Он смотрел на головы в матросских шапочках: нет, не может быть, чтоб мы так поддались и погибли!
В тот же день команда „Георгия Победоносца” возгласила резолюцию полной поддержки адмиралу: „Через несколько недель может наступить катастрофа. Отбросить все личные счёты, сплотиться. Прекратить вредную деятельность лиц, проповедующих сепаратный мир. Слать наших представителей в Петроград, Балтийский флот и на фронт. Телеграмму правительству и в петроградский Совет: обуздать лиц, подобных Ленину.”
На другой день резолюцию напечатали в газетах, обсуждали на всех судах, и везде поддерживали, и уже выбирали делегатов на фронты, четверть тысячи человек, — офицеров, кондукторов, матросов, солдат и рабочих: повсюду требовать твёрдой власти и звать к наступлению.

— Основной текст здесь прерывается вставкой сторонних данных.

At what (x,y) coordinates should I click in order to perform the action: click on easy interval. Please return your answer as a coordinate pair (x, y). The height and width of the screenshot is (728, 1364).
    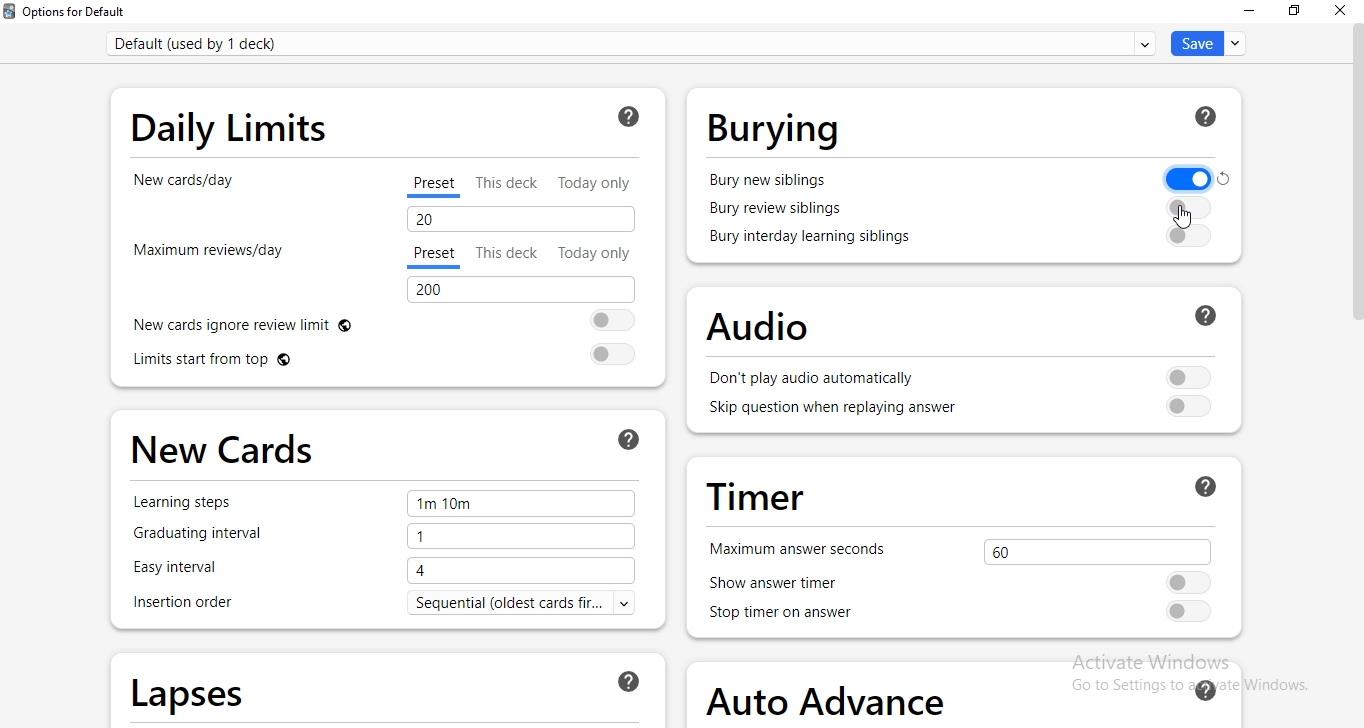
    Looking at the image, I should click on (192, 568).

Многие сами отказывались от уже разрешённых им отпусков. „Теперь нужна только одна партия: партия спасения России!” К воззванию „Георгия” присоединился весь флот. Пресловутый крейсер „Очаков” телеграфировал правительству: „Нам необходим свободный выход из Чёрного моря.”
Ещё через день стали приходить Колчаку и „Георгию” телеграммы поддержки из других городов.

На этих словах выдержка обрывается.